Records excerpted from a collection:
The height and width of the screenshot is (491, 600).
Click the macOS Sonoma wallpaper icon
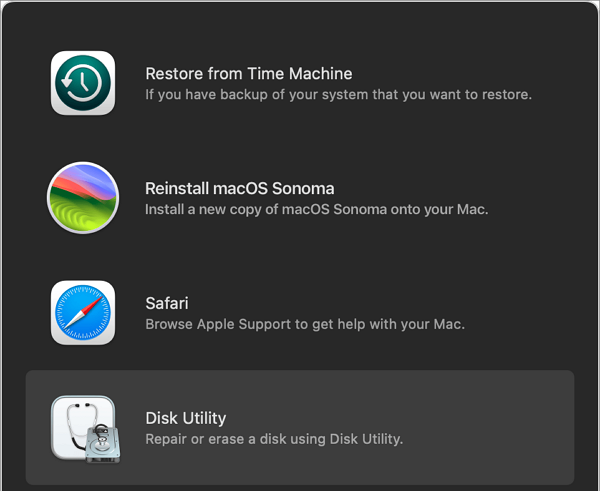tap(83, 198)
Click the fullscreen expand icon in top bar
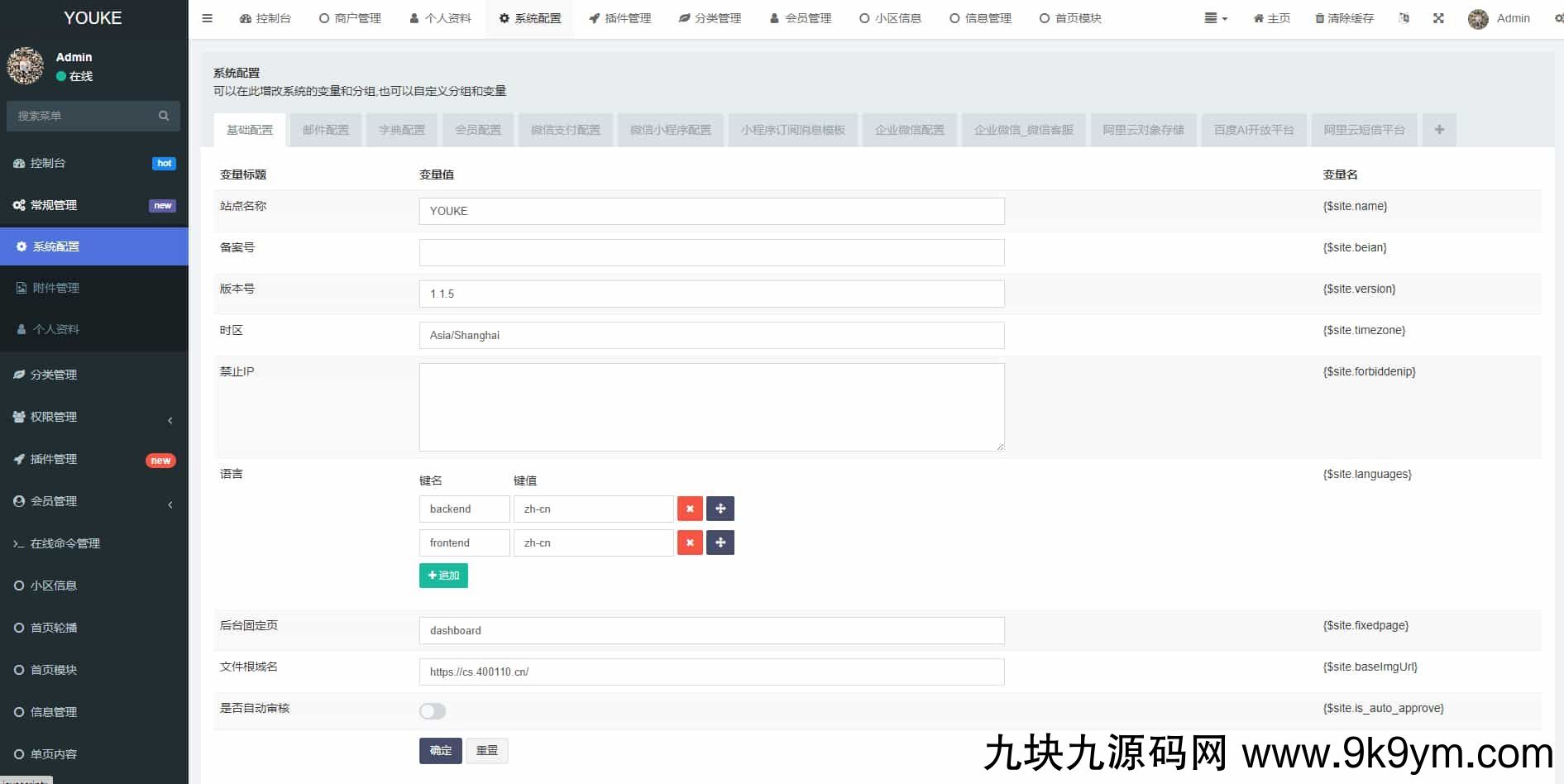The width and height of the screenshot is (1564, 784). pos(1438,18)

#### AIM OF THE EXERCISE:
Using the records above, output an exact copy without any pictures.

#### ANSWER TO THE PROBLEM:
The height and width of the screenshot is (491, 600).
Click the macOS Sonoma wallpaper icon
tap(83, 198)
Click the fullscreen expand icon in top bar
The width and height of the screenshot is (1564, 784). pos(1438,18)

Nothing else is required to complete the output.